From the CloudFlare dashboard for your site, click "Get your API token" (bottom right) then "Create Token". Create an API token with the "Cache Purge: Edit" permission for the zone containing the site. Leave the success page open so you can copy the token into the next step.

A screenshot of the process for creating a CloudFlare API token.

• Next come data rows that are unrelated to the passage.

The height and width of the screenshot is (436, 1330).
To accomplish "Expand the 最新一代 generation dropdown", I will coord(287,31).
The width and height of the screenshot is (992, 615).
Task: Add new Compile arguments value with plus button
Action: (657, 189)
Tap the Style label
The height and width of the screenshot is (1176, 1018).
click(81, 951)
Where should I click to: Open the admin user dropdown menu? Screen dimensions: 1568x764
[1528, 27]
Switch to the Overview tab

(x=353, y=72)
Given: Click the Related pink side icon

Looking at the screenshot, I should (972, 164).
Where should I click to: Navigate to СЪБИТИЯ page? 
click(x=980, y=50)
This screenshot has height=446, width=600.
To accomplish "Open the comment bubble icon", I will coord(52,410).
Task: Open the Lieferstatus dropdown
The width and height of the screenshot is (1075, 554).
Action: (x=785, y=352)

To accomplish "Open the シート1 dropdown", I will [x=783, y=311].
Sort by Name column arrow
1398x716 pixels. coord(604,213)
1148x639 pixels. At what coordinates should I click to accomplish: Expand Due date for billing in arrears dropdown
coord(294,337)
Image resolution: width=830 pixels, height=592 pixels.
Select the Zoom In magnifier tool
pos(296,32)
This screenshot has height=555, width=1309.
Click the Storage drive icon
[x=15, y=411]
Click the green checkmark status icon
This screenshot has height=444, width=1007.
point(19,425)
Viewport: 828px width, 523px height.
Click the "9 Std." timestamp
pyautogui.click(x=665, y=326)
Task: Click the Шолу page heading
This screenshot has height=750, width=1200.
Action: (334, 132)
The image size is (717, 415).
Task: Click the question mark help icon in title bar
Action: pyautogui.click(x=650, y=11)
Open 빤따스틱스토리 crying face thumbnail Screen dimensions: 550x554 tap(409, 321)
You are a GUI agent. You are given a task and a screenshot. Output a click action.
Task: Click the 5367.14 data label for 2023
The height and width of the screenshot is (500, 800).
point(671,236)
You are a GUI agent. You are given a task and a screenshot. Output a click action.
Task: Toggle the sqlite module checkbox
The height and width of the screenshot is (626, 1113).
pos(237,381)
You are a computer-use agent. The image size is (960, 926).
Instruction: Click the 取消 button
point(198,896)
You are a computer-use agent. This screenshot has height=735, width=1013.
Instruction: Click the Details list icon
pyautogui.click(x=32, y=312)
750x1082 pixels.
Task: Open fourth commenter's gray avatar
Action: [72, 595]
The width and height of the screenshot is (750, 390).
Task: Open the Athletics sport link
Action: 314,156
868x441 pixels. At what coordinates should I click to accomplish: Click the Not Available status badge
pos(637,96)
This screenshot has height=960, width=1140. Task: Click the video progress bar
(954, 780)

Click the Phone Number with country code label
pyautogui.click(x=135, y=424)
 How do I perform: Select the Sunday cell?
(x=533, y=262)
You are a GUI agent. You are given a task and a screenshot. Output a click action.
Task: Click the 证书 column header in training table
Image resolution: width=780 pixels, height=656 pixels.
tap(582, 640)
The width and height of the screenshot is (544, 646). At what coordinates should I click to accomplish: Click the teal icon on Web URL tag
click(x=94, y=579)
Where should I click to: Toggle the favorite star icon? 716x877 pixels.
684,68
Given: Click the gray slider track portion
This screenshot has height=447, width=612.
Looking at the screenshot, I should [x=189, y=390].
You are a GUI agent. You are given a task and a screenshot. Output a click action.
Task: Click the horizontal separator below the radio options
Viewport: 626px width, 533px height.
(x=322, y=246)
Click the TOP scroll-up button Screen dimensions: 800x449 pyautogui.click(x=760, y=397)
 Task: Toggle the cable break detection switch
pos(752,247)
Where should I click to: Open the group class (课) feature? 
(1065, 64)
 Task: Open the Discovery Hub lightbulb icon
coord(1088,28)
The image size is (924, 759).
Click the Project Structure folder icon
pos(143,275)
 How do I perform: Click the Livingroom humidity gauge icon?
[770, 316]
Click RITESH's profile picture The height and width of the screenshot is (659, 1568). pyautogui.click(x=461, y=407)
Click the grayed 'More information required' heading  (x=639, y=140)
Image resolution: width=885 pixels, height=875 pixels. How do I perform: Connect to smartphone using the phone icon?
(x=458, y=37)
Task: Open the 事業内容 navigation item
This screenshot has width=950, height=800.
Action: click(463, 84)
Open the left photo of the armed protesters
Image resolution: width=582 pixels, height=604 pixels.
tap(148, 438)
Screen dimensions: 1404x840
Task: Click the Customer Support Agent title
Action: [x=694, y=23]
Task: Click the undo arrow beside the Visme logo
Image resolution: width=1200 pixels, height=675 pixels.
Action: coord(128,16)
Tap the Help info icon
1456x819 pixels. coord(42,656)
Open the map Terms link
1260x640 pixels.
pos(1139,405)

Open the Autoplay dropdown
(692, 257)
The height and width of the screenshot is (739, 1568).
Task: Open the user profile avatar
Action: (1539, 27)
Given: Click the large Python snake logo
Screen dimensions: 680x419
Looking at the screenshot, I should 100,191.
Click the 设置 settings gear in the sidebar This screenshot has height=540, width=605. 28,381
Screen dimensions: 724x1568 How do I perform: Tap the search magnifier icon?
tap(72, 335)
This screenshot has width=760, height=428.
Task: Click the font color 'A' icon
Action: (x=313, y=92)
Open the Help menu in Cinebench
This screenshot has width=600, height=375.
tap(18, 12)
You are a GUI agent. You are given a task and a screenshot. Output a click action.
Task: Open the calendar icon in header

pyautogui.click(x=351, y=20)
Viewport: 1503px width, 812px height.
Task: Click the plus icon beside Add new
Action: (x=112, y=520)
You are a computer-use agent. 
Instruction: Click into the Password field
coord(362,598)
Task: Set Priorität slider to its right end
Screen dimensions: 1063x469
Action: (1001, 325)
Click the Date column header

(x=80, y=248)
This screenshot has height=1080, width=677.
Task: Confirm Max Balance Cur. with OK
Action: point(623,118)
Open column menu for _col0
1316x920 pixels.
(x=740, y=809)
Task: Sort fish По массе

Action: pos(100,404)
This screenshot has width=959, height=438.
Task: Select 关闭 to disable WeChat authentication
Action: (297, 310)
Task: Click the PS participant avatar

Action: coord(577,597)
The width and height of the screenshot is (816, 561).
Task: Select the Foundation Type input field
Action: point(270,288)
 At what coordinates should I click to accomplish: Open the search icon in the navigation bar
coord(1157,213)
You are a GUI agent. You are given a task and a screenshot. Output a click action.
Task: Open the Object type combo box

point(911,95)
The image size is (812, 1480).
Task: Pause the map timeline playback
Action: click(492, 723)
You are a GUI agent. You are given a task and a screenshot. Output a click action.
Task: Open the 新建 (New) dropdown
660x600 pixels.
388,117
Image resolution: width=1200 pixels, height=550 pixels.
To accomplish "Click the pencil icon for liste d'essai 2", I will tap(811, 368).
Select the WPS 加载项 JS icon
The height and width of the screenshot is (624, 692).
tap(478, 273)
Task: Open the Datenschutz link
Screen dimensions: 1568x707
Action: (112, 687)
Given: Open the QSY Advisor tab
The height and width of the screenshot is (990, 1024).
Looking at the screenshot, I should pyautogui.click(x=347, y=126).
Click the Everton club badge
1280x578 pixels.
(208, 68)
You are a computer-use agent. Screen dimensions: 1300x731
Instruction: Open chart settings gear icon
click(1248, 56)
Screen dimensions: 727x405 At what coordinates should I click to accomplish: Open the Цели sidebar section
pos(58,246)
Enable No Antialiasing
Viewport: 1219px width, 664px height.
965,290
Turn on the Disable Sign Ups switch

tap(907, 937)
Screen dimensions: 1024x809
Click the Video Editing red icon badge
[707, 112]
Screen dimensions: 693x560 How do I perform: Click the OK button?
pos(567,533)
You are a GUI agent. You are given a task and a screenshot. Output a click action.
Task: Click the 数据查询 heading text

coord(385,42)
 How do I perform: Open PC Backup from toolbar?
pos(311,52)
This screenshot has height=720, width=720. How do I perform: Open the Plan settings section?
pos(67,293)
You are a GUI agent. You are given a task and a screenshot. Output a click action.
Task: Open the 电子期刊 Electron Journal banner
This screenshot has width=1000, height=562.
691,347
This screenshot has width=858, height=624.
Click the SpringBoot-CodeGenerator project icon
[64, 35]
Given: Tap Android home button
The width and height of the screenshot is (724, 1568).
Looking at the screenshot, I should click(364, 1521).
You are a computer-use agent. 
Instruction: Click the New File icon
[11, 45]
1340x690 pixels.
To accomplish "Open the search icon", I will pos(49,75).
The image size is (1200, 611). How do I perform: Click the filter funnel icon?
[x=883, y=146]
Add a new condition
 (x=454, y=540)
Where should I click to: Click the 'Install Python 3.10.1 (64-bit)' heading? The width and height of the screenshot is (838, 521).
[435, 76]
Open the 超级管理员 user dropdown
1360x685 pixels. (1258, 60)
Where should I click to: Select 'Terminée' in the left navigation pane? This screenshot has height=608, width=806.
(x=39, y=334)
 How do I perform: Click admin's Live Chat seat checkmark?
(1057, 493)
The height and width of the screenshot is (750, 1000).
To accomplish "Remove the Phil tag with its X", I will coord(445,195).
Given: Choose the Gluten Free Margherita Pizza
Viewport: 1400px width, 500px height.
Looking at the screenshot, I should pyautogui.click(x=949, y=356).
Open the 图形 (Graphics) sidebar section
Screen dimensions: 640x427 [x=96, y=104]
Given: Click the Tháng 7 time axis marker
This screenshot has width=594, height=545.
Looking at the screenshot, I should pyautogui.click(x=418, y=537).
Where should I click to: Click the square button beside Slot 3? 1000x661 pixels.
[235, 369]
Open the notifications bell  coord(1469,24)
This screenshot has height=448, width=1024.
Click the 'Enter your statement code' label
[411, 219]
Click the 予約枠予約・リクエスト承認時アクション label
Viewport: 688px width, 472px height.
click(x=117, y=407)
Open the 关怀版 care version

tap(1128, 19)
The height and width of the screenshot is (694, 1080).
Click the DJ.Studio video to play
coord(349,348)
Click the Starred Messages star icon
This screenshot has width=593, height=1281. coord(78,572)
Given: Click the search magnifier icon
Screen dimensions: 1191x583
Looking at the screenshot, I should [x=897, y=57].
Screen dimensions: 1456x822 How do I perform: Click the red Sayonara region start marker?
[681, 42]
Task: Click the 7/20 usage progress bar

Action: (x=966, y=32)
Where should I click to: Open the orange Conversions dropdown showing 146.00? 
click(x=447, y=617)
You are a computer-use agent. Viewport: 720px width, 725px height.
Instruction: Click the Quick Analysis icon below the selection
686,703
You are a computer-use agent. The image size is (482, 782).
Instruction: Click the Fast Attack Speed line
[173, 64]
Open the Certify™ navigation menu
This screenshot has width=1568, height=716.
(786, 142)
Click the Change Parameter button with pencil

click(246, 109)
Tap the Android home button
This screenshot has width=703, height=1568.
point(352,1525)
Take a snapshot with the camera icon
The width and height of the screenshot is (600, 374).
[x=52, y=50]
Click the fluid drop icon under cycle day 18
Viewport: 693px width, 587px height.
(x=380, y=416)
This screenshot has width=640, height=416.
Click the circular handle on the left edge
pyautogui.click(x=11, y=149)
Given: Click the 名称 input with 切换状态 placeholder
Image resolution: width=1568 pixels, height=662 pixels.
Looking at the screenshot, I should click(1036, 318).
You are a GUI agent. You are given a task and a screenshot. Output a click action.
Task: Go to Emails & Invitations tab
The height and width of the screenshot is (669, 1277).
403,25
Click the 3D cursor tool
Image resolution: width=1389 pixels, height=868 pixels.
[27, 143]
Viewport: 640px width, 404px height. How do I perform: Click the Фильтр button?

Next, go to the "Secrets" page for your GitHub repo (in "Settings") and create a secret called CLOUDFLARE_TOKEN containing the CloudFlare API token. Finally, create a file .github/workflows/clear-cloudflare-cache.yml with this content:


name: Clear CloudFlare cache
on: [deployment]
jobs:
  run:
    runs-on: ubuntu-latest
    steps:
    - name: Call CloudFlare API
      env:
        CLOUDFLARE_TOKEN: ${{ secrets.CLOUDFLARE_TOKEN }}
      run: |
        [[ -n "$CLOUDFLARE_TOKEN" ]] || \
          ( echo "Error: Must set CLOUDFLARE_TOKEN secret"; exit 1 )
        curl -sS -X POST \
          "https://api.cloudflare.com/client/v4/zones/<ZONE_ID>/purge_cache" \
          -H "Authorization: Bearer $CLOUDFLARE_TOKEN" \
          -H "Content-Type: application/json" \
          --data '{"purge_everything": true}'

where <ZONE_ID> is the Zone ID for your site (from the CloudFlare Dashboard). Now whenever the GitHub Pages build finishes, the action will run and clear the CloudFlare cache for the site.